2013 FAI Women's Cup final
- Event: 2013 FAI Women's Cup
| Raheny United | Castlebar Celtic |
| 3 | 2 |
- After extra time
- Date: 3 November 2013
- Venue: Aviva Stadium, Dublin
- Player of the Match: Caroline Thorpe
- Referee: Marie Ward (Dublin)
- Attendance: 200–17,573

= 2013 FAI Women's Cup final =

The 2013 FAI Women's Cup final was the final match of the 2013 FAI Women's Cup, the national association football Cup of the Republic of Ireland. The match took place on 3 November 2013 at the Aviva Stadium in Dublin. Raheny United and Castlebar Celtic contested the match.

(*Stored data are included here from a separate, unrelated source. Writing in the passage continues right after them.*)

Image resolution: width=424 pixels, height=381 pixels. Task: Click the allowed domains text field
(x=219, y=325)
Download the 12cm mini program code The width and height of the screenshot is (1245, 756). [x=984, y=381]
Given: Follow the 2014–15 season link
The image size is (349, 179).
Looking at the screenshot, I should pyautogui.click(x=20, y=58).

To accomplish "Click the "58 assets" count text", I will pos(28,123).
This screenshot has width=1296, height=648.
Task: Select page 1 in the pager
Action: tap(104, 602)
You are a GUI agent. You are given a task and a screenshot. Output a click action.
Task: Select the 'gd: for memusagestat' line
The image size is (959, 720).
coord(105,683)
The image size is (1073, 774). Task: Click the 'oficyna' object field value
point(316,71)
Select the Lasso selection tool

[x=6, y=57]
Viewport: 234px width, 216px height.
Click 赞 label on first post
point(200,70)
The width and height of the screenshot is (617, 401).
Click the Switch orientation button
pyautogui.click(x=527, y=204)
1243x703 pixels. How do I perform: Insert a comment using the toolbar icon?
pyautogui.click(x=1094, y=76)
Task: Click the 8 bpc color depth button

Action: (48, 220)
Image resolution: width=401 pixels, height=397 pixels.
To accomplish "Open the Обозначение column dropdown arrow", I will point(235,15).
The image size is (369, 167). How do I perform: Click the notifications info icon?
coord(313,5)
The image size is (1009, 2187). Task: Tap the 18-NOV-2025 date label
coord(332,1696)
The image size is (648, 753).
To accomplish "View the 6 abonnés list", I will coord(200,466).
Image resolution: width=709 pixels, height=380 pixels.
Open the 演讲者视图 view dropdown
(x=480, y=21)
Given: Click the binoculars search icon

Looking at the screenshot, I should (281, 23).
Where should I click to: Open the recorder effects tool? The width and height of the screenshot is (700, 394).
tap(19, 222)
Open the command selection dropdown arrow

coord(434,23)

The match was shown live on RTÉ2 and RTÉ2 HD in Ireland and was refereed by Marie Ward, assisted by Deirdre Nolan and Olivia Syned with Natasha Valenti as Fourth Official. The Referee Observer was Victor Loughman.

Raheny United won the Cup to retain the trophy they won for the first time the previous year. Underdogs Castlebar Celtic equalised twice to force extra time but were unable to come back a third time after conceding an own goal.

==Background==
The two managers were already acquainted, as Raheny's Terry Eviston had previously been in charge of Athlone Town when Castlebar's Adrian Carberry had been a player at the League of Ireland club.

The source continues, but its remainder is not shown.